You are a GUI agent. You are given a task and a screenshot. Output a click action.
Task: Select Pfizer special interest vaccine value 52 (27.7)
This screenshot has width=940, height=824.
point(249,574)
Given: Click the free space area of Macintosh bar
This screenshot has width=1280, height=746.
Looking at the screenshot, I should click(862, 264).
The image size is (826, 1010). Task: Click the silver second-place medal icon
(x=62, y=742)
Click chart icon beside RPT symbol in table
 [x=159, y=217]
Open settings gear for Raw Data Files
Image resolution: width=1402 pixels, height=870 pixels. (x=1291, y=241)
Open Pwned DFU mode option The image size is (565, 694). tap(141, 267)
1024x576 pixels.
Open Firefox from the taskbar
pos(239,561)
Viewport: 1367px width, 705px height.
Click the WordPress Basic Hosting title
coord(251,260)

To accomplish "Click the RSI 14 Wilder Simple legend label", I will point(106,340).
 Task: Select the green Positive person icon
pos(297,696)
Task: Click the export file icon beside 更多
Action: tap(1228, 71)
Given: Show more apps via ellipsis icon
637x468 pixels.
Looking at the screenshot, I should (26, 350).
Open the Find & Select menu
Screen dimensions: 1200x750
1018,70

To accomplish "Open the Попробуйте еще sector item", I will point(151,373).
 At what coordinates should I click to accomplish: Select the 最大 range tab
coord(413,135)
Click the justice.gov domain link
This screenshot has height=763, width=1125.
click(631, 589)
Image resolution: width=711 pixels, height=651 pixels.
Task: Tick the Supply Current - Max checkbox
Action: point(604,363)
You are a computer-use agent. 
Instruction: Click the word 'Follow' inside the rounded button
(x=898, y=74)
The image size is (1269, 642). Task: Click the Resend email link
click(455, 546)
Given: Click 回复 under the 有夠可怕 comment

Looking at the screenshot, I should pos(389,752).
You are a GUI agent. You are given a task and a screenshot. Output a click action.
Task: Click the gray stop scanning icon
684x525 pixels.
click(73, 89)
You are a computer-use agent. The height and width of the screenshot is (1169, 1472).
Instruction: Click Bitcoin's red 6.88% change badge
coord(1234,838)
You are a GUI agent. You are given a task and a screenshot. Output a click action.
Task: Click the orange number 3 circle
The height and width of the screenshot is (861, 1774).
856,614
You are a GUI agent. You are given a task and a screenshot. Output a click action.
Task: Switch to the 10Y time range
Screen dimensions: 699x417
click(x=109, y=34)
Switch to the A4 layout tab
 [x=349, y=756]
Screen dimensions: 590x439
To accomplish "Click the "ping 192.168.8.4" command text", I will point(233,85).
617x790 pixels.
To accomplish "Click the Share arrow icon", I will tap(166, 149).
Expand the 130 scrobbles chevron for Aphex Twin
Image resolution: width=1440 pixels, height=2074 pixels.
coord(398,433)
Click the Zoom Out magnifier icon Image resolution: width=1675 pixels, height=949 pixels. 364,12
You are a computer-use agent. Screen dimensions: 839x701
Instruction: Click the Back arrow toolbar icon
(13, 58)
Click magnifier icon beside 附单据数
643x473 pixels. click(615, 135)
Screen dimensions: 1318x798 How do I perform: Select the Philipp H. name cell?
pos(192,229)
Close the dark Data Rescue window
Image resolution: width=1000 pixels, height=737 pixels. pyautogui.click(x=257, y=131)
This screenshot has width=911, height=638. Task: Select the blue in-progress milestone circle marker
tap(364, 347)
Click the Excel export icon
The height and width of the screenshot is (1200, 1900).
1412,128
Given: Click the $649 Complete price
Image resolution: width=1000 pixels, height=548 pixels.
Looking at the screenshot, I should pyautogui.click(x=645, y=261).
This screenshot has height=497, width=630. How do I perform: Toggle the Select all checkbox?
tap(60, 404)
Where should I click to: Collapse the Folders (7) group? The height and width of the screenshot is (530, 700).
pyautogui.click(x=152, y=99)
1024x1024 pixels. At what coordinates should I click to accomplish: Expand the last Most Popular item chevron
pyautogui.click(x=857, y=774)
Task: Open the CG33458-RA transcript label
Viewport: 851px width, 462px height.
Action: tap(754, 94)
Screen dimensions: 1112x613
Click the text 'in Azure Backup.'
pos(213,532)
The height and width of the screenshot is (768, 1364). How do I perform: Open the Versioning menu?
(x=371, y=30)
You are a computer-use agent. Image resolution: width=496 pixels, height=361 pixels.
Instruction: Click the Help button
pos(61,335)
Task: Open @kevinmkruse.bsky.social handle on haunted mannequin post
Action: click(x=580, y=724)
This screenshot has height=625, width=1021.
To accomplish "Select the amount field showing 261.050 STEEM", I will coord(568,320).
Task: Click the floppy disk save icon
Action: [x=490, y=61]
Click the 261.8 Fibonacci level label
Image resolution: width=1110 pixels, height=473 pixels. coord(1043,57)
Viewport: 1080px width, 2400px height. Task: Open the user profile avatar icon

========================================================================

Task description → Of the lines above, output exactly those from the line bearing "Click the Zoom" through the line bearing "Click the Excel export icon", inclusive.

Answer box →
Click the Zoom Out magnifier icon Image resolution: width=1675 pixels, height=949 pixels. 364,12
You are a computer-use agent. Screen dimensions: 839x701
Instruction: Click the Back arrow toolbar icon
(13, 58)
Click magnifier icon beside 附单据数
643x473 pixels. click(615, 135)
Screen dimensions: 1318x798 How do I perform: Select the Philipp H. name cell?
pos(192,229)
Close the dark Data Rescue window
Image resolution: width=1000 pixels, height=737 pixels. pyautogui.click(x=257, y=131)
This screenshot has width=911, height=638. Task: Select the blue in-progress milestone circle marker
tap(364, 347)
Click the Excel export icon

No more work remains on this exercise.